EXTRACT PROVIDED:

━━━━━━━━━━

Learning you're HIV-positive is upsetting enough without having another bombshell accompany the news. But that's what happened to Cliffside Park, N.J., native Stephen Puibello when he was also diagnosed with bipolar disorder, also known as manic-depressive illness. But he didn't let the dual diagnoses drag him down. Instead, he focused on improving his overall health and has dropped 80 pounds in the past eight years. The 49-year-old is in such good shape that he's completed several cycling fund-raisers, including last year's 545-mile AIDS/LifeCycle.
He'll again travel cross-country to California'paid out of his own pocket, despite living on a limited income'for his second LifeCycle in June. And, he says, he views the annual event as a unique chance to help shatter the stigma still associated with mental illness.
Which do you find more difficult to be open about, being HIV-positive or having bipolar disorder?
Puibello: Being bipolar has a bigger stigma than HIV. Don't get me wrong: HIV does have a stigma associated with it. But it sometimes amazes me that there's so much shame associated with mental illness, especially when you consider that there are about 5.7 million Americans affected by bipolar disorder.

━━━━━━━━━━

GIVEN INFORMATION:
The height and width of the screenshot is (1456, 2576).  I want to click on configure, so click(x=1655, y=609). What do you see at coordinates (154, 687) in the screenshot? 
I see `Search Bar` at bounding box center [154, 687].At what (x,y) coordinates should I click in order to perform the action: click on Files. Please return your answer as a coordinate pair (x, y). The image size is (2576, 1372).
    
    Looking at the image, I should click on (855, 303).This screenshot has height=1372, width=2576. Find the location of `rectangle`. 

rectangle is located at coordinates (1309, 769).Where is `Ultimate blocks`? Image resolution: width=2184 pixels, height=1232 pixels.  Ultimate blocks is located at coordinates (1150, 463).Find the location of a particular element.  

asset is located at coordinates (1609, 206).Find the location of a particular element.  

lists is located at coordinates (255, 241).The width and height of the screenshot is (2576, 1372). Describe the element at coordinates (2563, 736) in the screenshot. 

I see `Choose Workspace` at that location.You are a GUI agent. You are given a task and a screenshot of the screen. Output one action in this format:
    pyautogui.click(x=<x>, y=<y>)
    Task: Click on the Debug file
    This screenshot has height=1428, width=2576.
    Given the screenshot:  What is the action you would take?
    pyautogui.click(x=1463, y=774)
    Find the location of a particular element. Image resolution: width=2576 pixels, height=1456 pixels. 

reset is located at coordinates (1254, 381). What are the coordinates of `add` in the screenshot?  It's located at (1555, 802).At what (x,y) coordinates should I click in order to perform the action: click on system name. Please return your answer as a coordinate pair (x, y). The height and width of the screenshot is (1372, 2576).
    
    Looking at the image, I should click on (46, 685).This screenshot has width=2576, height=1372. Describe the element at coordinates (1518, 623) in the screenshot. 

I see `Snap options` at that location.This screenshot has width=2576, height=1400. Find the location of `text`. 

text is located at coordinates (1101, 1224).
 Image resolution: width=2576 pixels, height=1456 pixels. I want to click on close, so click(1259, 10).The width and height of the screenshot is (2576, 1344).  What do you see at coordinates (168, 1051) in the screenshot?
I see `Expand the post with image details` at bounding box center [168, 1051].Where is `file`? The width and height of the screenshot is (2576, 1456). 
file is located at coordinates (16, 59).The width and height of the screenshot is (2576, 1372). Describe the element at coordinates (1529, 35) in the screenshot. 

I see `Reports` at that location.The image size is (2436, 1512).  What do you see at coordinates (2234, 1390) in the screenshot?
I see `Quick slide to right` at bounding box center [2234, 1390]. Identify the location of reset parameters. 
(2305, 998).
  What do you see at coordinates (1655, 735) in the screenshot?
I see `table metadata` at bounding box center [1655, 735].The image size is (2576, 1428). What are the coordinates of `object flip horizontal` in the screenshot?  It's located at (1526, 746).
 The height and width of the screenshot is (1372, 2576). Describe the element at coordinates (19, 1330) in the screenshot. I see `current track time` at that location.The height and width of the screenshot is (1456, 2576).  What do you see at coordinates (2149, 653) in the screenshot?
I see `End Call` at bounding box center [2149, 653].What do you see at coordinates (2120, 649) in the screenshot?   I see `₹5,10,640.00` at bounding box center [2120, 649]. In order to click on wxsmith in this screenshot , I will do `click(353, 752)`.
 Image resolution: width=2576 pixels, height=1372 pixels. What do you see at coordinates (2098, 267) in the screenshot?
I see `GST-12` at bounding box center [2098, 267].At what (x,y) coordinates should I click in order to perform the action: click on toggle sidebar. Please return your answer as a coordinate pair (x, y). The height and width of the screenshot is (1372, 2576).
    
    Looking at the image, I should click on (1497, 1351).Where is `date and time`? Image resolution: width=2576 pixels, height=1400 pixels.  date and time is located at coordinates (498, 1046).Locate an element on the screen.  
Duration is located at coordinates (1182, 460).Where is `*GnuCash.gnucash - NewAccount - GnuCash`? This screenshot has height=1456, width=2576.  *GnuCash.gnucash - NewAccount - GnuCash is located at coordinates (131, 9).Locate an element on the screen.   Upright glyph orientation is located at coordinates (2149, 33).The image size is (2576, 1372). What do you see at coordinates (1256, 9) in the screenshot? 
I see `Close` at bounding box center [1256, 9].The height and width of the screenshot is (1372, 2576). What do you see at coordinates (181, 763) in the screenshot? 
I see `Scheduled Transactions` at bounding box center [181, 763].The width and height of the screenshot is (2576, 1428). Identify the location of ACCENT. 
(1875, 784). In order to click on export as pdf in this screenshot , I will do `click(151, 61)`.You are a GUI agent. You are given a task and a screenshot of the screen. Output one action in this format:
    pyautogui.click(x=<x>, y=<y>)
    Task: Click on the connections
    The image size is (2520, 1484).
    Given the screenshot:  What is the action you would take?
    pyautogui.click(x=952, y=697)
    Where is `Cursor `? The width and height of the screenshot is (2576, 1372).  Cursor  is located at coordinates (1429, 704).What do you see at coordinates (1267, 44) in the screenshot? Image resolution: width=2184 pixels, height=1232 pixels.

━━━━━━━━━━

WHAT NEEDS TO BE DONE: Rewrite the interview from "Puibello: Being bipolar" up to and including "by bipolar disorder.", changing "shame" to "embarrassment".

RESPONSE AREA:
Puibello: Being bipolar has a bigger stigma than HIV. Don't get me wrong: HIV does have a stigma associated with it. But it sometimes amazes me that there's so much embarrassment associated with mental illness, especially when you consider that there are about 5.7 million Americans affected by bipolar disorder.